Your answer must contain only the lines from the one containing "Open the Java perspective icon at top right" through the end of the entries below, reproduced character for character.

= = = = = = =

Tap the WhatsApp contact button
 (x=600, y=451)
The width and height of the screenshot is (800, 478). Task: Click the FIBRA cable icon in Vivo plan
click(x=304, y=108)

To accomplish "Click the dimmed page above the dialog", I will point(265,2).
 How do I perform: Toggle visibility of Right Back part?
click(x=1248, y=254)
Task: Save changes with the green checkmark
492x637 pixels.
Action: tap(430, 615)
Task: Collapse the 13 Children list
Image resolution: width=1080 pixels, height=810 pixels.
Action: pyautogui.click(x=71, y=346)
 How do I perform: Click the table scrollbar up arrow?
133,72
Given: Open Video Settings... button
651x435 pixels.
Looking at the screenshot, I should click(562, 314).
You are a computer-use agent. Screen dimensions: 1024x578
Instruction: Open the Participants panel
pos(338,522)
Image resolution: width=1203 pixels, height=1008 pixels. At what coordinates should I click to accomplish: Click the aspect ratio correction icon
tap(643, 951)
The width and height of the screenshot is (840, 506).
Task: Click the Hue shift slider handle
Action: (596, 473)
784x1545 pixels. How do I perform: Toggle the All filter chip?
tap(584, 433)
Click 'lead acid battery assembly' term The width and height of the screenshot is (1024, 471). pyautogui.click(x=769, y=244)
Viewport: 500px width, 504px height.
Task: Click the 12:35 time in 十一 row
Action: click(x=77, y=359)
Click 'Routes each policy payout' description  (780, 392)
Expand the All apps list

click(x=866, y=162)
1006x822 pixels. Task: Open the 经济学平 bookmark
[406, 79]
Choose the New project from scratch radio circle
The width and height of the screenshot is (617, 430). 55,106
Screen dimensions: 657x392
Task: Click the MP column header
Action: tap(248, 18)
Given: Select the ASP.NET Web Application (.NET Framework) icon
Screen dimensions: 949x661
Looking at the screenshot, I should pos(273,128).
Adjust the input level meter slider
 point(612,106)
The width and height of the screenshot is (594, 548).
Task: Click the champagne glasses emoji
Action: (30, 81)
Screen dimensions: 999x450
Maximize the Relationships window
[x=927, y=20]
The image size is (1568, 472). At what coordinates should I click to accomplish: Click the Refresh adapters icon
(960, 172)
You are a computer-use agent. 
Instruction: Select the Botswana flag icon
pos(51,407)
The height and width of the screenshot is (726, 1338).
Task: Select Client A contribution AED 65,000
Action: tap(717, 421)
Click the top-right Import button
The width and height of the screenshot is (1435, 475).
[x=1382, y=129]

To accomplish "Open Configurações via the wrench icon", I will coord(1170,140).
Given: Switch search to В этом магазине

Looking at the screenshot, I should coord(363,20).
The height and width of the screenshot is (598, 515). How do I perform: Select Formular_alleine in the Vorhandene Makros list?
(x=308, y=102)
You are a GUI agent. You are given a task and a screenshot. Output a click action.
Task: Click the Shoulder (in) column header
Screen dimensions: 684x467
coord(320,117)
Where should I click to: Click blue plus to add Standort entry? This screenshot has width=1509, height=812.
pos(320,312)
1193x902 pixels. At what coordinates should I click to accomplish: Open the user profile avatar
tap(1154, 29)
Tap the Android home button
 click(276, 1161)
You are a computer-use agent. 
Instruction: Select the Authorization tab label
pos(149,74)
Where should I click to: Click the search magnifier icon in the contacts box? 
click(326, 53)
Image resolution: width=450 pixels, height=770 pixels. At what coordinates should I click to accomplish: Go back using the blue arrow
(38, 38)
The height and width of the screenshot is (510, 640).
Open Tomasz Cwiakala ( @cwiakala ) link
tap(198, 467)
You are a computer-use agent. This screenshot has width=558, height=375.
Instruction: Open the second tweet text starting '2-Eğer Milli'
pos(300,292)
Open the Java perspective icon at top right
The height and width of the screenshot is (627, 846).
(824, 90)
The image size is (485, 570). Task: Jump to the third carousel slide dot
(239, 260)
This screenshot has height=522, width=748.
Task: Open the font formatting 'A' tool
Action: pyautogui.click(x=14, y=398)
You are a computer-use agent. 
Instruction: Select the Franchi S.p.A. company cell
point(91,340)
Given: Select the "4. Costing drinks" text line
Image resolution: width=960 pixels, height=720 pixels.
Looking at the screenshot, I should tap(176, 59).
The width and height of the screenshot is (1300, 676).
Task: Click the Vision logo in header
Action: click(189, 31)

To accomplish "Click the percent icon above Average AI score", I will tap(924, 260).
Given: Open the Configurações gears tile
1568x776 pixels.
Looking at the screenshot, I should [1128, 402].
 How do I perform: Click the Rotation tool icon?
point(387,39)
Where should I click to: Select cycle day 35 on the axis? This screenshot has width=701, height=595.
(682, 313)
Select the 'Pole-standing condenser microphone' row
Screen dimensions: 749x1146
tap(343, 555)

= = = = = = =

Result below:
Open the Java perspective icon at top right
The height and width of the screenshot is (627, 846).
(824, 90)
The image size is (485, 570). Task: Jump to the third carousel slide dot
(239, 260)
This screenshot has height=522, width=748.
Task: Open the font formatting 'A' tool
Action: pyautogui.click(x=14, y=398)
You are a computer-use agent. 
Instruction: Select the Franchi S.p.A. company cell
point(91,340)
Given: Select the "4. Costing drinks" text line
Image resolution: width=960 pixels, height=720 pixels.
Looking at the screenshot, I should tap(176, 59).
The width and height of the screenshot is (1300, 676).
Task: Click the Vision logo in header
Action: click(189, 31)

To accomplish "Click the percent icon above Average AI score", I will tap(924, 260).
Given: Open the Configurações gears tile
1568x776 pixels.
Looking at the screenshot, I should [1128, 402].
 How do I perform: Click the Rotation tool icon?
point(387,39)
Where should I click to: Select cycle day 35 on the axis? This screenshot has width=701, height=595.
(682, 313)
Select the 'Pole-standing condenser microphone' row
Screen dimensions: 749x1146
tap(343, 555)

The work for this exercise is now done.